= Beginning of Section =

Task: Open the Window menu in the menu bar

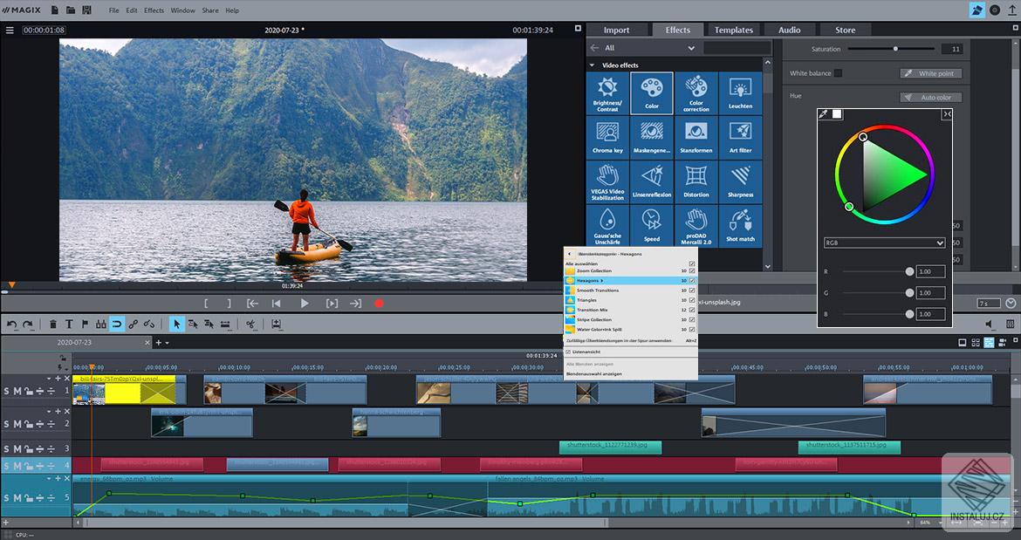Action: coord(182,10)
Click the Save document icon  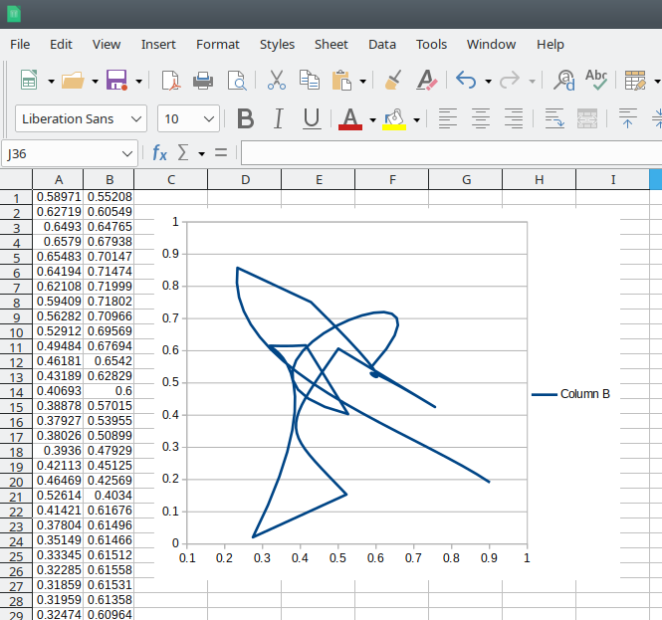(115, 81)
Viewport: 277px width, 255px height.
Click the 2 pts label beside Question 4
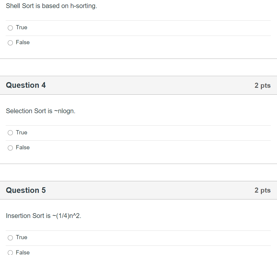262,85
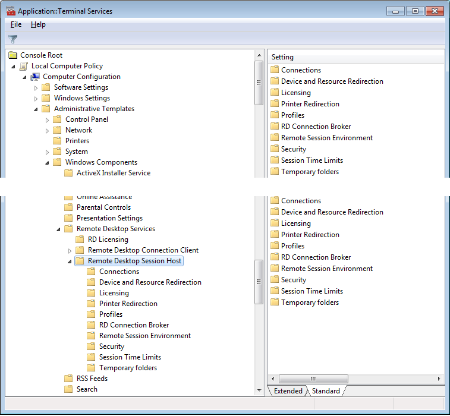Expand Remote Desktop Connection Client node
Viewport: 450px width, 416px height.
click(70, 251)
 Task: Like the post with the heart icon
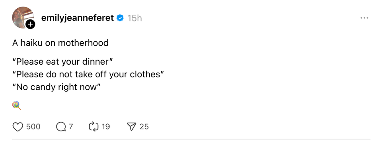[18, 127]
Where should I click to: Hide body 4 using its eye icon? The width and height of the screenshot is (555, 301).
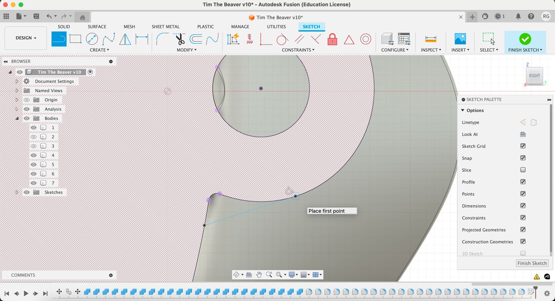tap(34, 155)
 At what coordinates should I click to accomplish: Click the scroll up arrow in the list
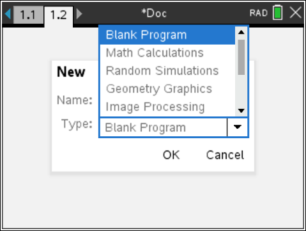pos(241,32)

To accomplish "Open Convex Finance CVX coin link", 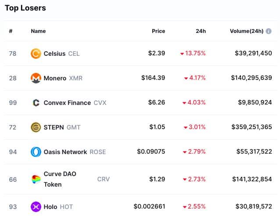I will (75, 103).
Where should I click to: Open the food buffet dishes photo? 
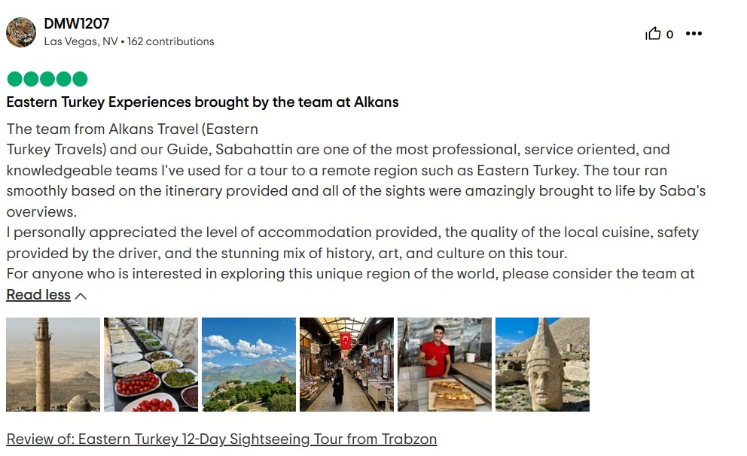151,364
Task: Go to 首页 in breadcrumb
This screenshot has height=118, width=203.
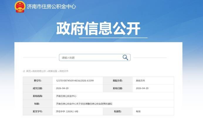Action: 28,71
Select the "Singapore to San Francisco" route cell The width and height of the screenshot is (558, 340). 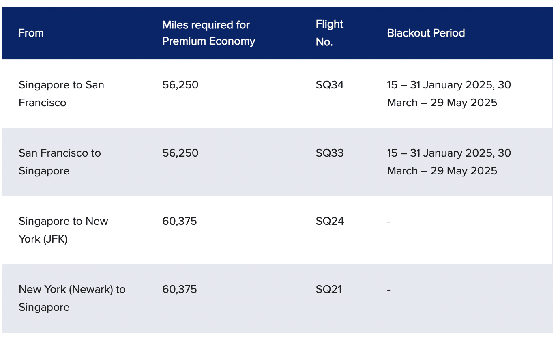61,94
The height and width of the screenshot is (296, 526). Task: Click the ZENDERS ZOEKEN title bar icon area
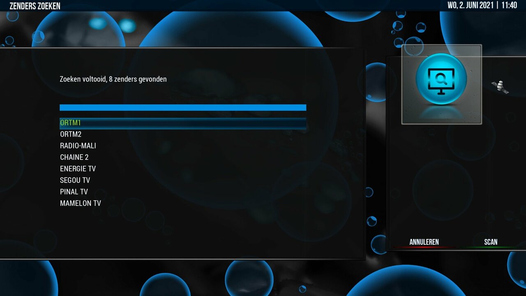coord(35,6)
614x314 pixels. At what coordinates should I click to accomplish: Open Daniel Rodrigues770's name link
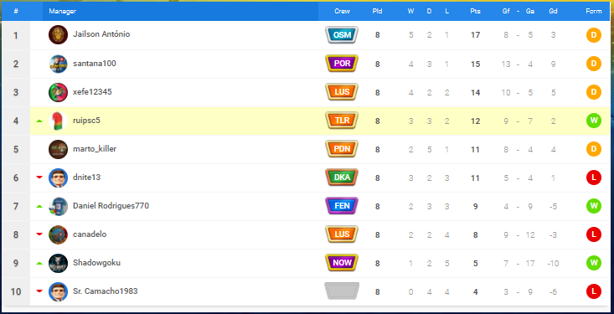coord(111,205)
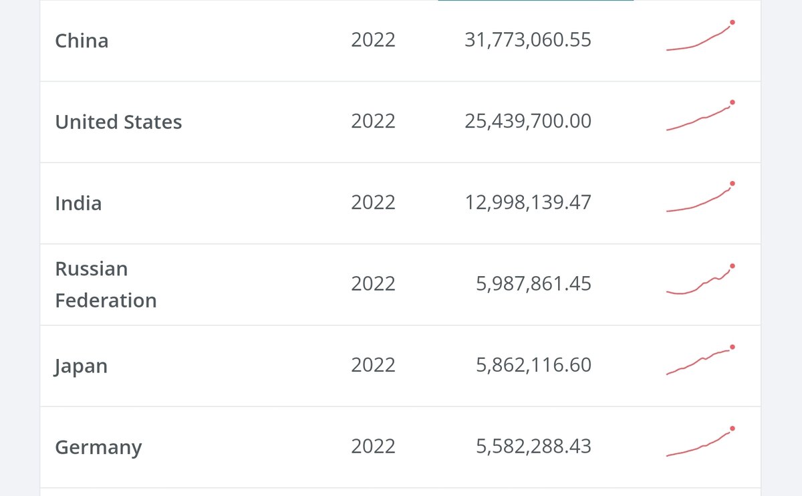Select the India country name

pos(78,203)
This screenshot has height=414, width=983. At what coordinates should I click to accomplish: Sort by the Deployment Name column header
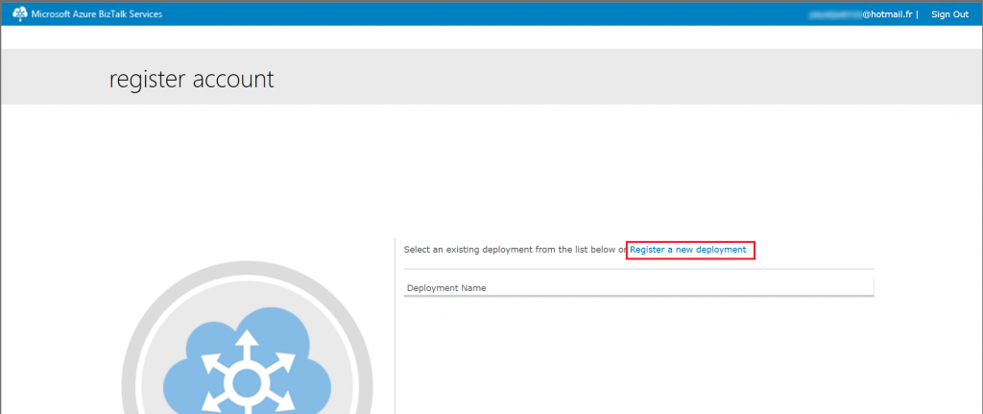(446, 288)

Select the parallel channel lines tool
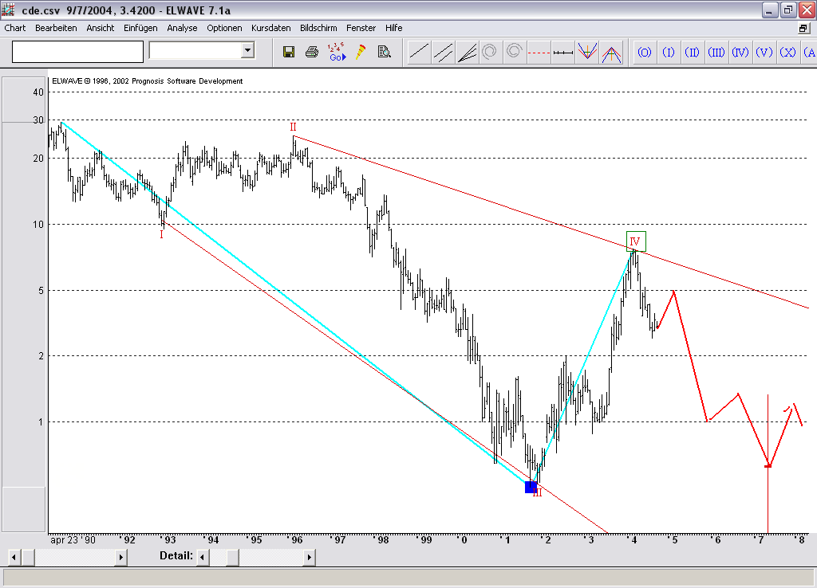[x=443, y=52]
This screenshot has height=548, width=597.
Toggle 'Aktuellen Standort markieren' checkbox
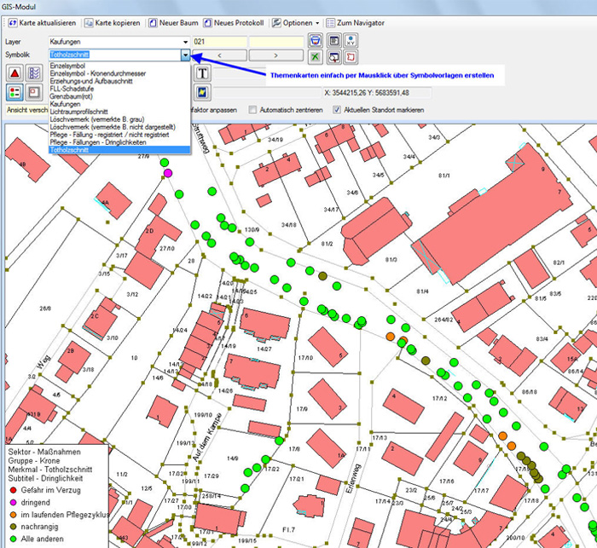click(338, 110)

= End of Section =

#### Exercise details:
Reproduce exactly, and only, the lines from the one containing "The height and" through the last line of the records above, both included, leaving out any pictures.

#### Response to the exercise:
The height and width of the screenshot is (296, 526). Task: Click the ZENDERS ZOEKEN title bar icon area
coord(35,6)
614x314 pixels. At what coordinates should I click to accomplish: Open Daniel Rodrigues770's name link
coord(111,205)
Select the India country name

pos(78,203)
This screenshot has height=414, width=983. At what coordinates should I click to accomplish: Sort by the Deployment Name column header
(446, 288)

Select the parallel channel lines tool
[x=443, y=52]
This screenshot has height=548, width=597.
Toggle 'Aktuellen Standort markieren' checkbox
click(338, 110)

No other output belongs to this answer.